» **Tasks to carry out**
a) From the article on Black professionals in tech, list the kinds of programs that should support candidates drawn from new talent funnels.
b) According to the article on Black professionals in tech, why did Anjuan Simmons recommend Twitter to young Blacks?

» **Document extract**

==*==

He also advised the industry to look beyond employing only recruits who are traditional four-year college graduates for entry-level positions, saying that “new funnels of talents” should be explored. These candidates should then be supported with mentorship, sponsorship, and apprenticeship programs to eliminate churn. He recommended that goals associated with diversity and inclusion should be tied to executive leadership incentives to achieve remarkable and effective changes. He encouraged Blacks in top positions in the tech industry to offer mentorship programs for young Blacks. Using himself as an example, he advised young Blacks to be very visible, as this helped him reach his current role.

Anjuan Simmons is the author of “Minority Tech” and also an engineering coach at Help Scout. He grew up in Texas, where he formally learned how to code at the University of Texas at Austin and attended Texas A&M University. Simmons benefited from a high school program looking for young Blacks who wanted to become engineers. After getting an engineering degree, he got a job in 1997 in a consulting firm within the technology practice in Houston, where he met one of the founding partners who was a Black and who genuinely motivated him. He recounted experiences of being overlooked as a team lead by clients because he was Black. He described this experience as being due to Blacks not being well-represented as leaders in the tech industry and not necessarily due to overt racist actions.

Anjuan emphasized the importance of Blacks having role models in the tech industry. He therefore implored the top Black executives to mentor and role model young Blacks. He also recommends networking as a way for Blacks to excel in tech. He specifically recommended the use of Twitter as an excellent resource that young Blacks will need, saying Twitter will make it easier to locate talented people of similar minds. He postulated that the United States tech industry sincerely wants to be open and inclusive, but the executives in the sector do not understand how to go about it. He said many of them could not relate to the experiences of Black men.

==*==

» **Given data**
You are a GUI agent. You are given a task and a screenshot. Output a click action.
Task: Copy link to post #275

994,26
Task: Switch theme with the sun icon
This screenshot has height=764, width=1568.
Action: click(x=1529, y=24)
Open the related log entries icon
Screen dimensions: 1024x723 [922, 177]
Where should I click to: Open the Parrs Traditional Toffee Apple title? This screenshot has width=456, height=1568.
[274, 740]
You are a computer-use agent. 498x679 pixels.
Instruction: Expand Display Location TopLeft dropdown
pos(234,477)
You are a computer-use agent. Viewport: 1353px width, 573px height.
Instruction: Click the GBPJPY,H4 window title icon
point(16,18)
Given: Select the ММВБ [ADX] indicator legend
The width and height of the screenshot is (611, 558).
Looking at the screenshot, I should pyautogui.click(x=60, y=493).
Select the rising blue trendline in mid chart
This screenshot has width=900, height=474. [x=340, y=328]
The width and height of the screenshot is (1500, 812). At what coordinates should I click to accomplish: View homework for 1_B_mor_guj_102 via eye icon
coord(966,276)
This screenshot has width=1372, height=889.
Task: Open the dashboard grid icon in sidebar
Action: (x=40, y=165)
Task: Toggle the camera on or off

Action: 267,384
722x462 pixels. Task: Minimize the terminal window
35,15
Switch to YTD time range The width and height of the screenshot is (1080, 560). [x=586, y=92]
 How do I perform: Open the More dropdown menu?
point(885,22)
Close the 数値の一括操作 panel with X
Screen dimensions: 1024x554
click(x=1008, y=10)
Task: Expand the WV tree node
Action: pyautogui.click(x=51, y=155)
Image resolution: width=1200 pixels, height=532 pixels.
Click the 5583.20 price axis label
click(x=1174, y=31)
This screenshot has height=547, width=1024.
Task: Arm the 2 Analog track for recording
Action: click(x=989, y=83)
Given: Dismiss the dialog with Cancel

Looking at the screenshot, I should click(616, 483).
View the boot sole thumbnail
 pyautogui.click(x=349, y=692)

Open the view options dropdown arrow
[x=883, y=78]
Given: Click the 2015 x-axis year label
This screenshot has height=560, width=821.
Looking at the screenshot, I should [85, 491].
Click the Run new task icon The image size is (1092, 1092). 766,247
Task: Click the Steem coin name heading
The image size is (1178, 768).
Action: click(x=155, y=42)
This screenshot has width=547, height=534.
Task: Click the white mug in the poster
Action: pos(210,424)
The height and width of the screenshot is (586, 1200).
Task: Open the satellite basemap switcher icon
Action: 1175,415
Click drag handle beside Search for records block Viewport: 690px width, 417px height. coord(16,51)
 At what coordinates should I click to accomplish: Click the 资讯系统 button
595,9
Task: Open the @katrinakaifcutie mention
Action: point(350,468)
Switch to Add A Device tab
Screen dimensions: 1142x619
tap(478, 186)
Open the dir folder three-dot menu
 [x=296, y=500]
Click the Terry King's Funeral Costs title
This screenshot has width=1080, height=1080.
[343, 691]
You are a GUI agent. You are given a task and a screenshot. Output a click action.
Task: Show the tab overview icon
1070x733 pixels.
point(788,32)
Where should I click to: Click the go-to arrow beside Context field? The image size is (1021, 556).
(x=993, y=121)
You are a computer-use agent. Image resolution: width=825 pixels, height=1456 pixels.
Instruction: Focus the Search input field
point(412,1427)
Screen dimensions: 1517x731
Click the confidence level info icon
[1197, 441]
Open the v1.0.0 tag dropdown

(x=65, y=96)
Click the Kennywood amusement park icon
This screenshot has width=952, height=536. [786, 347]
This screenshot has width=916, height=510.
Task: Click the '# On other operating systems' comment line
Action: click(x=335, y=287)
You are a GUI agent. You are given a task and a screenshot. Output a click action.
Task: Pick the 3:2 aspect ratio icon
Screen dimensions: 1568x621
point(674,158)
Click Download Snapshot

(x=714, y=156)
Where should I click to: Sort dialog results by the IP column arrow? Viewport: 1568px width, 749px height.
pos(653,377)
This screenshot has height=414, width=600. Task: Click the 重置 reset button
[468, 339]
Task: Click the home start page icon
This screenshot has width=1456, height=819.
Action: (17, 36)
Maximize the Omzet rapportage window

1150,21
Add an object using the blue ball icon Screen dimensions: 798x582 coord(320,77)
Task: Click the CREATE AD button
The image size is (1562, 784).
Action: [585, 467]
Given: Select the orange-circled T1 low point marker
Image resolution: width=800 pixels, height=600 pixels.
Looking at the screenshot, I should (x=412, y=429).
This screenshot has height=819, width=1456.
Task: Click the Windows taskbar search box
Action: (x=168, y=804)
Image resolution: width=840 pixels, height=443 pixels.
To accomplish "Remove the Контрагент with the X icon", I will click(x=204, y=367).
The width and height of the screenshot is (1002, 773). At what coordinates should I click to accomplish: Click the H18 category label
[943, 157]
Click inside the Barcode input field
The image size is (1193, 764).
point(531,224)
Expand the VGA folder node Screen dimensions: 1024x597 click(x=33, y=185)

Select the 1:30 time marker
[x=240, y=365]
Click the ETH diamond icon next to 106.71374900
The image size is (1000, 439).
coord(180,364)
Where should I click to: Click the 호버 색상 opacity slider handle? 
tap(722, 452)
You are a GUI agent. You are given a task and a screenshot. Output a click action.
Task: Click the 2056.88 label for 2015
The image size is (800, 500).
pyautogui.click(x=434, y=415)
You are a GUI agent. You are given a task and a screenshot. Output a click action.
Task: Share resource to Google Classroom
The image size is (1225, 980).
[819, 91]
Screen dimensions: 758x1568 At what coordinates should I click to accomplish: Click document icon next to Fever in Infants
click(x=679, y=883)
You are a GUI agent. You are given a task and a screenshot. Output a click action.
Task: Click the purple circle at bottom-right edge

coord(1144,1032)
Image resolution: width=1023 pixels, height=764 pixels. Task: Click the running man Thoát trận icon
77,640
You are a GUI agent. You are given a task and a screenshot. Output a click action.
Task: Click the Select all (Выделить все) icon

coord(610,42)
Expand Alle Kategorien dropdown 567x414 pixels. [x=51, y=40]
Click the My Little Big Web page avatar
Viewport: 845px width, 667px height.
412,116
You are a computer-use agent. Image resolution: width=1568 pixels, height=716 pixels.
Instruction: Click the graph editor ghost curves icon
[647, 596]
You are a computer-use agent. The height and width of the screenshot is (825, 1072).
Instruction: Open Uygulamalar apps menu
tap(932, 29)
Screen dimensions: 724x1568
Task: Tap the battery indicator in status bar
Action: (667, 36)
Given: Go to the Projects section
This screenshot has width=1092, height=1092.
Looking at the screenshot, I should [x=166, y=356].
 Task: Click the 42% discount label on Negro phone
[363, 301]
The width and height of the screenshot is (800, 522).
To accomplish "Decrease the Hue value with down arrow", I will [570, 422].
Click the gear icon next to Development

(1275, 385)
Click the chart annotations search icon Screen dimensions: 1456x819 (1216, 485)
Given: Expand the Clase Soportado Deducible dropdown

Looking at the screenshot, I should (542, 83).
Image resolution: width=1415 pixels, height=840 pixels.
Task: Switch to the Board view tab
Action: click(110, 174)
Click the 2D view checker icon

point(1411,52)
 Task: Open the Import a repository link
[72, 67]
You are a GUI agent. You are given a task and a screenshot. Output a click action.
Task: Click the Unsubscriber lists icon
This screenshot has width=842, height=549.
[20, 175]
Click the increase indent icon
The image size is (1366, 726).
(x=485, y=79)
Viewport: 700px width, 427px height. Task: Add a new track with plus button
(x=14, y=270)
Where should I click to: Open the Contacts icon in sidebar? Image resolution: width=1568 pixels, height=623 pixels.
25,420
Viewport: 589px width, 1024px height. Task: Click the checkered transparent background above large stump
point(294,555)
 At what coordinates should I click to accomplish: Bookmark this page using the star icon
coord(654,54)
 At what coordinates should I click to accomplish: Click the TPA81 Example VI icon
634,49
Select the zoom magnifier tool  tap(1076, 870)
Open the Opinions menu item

==*==

» **Answers below**
a) Mentorship programs, sponsorship programs, and apprenticeship programs.

b) He called Twitter an excellent resource because it makes it easier to locate talented people of similar minds. He recommended it as part of networking, which he sees as a way for Blacks to excel in tech.